NEW YORK (Reuters) — United States private employers added more jobs than expected in July, though less than in June, but planned layoffs rose to a 16-month high, according to recent separate surveys.
The data comes ahead of the U.S. government's key jobs report on Friday, which is forecast to show the pace of job creation accelerated last month. The economy is expected to have gained 85,000 jobs, not enough to push the unemployment rate below its current 9.2 per cent.
U.S. private employers added 114,000 jobs in July, topping economists' expectations, a report by a payrolls processor ADP showed on Wednesday.
Economists surveyed by Reuters had forecast the ADP National Employment Report would show a gain of 100,000 jobs. June's private payrolls were revised down to an increase of 145,000 from the previously reported 157,000. The report is jointly developed with Macroeconomic Advisers.
A separate report showed the number of planned layoffs at U.S. firms rose to a 16-month high in July as sectors which had been seeing fairly few layoffs unexpectedly bled jobs.
Employers announced 66,414 planned job cuts last month, up 60.3 percent from 41,432 in June, according to a report from consultants Challenger, Gray & Christmas.

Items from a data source
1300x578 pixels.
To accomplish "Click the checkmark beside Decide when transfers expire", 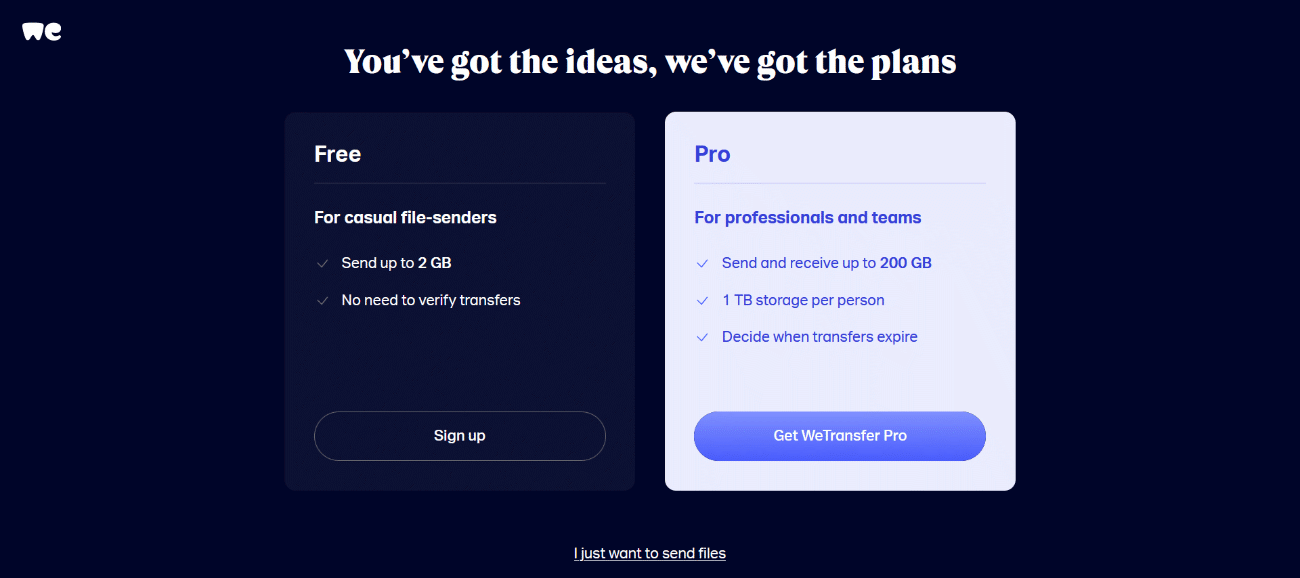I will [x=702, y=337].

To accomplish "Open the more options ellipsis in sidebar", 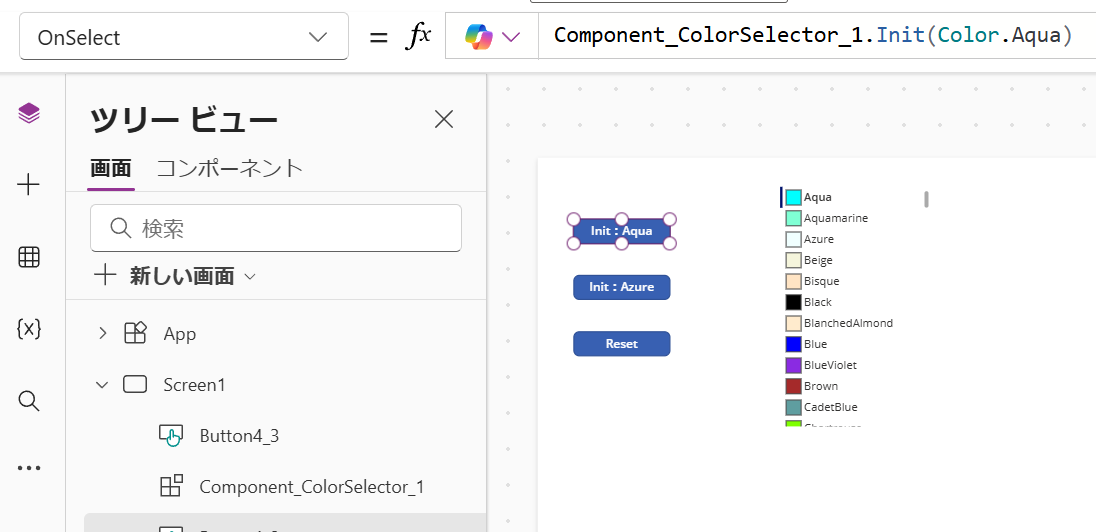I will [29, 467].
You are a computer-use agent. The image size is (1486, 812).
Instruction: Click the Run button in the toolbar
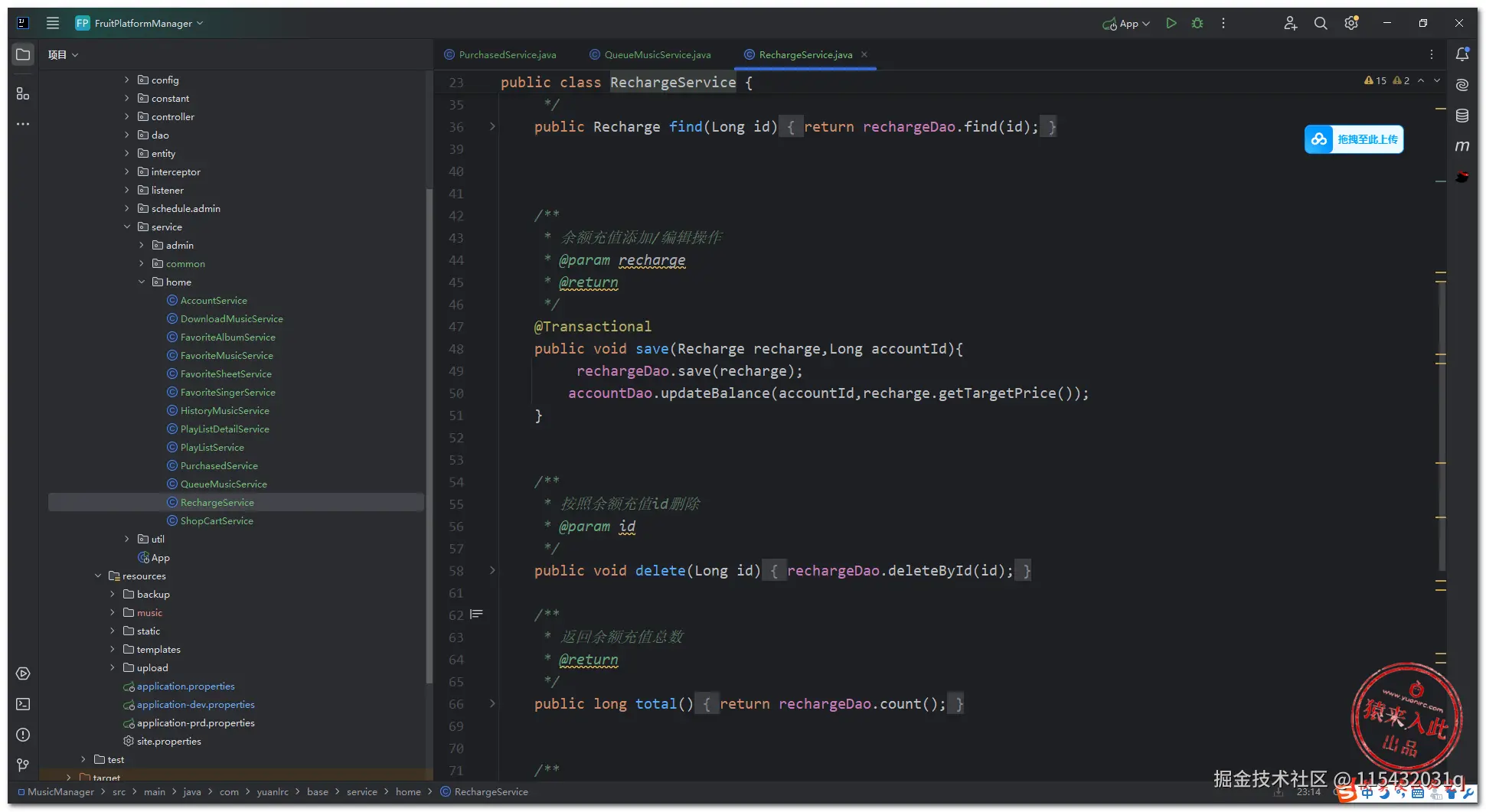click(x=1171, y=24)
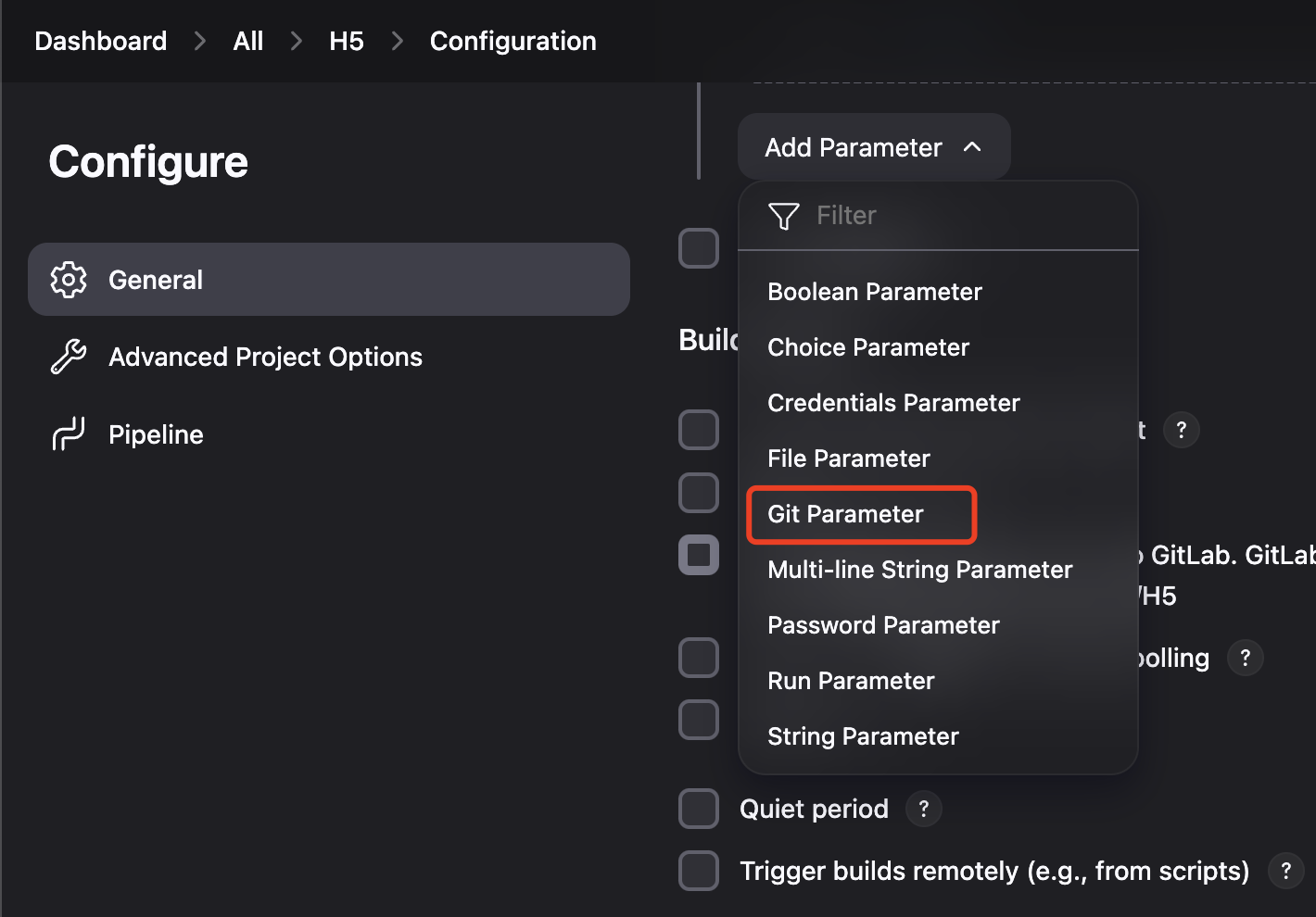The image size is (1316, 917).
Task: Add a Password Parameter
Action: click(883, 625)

--- ASSIGNMENT ---
Reproduce the whole news report on July jobs data and planned layoffs word for word.

--- TASK SOLUTION ---
NEW YORK (Reuters) — United States private employers added more jobs than expected in July, though less than in June, but planned layoffs rose to a 16-month high, according to recent separate surveys.
The data comes ahead of the U.S. government's key jobs report on Friday, which is forecast to show the pace of job creation accelerated last month. The economy is expected to have gained 85,000 jobs, not enough to push the unemployment rate below its current 9.2 per cent.
U.S. private employers added 114,000 jobs in July, topping economists' expectations, a report by a payrolls processor ADP showed on Wednesday.
Economists surveyed by Reuters had forecast the ADP National Employment Report would show a gain of 100,000 jobs. June's private payrolls were revised down to an increase of 145,000 from the previously reported 157,000. The report is jointly developed with Macroeconomic Advisers.
A separate report showed the number of planned layoffs at U.S. firms rose to a 16-month high in July as sectors which had been seeing fairly few layoffs unexpectedly bled jobs.
Employers announced 66,414 planned job cuts last month, up 60.3 percent from 41,432 in June, according to a report from consultants Challenger, Gray & Christmas.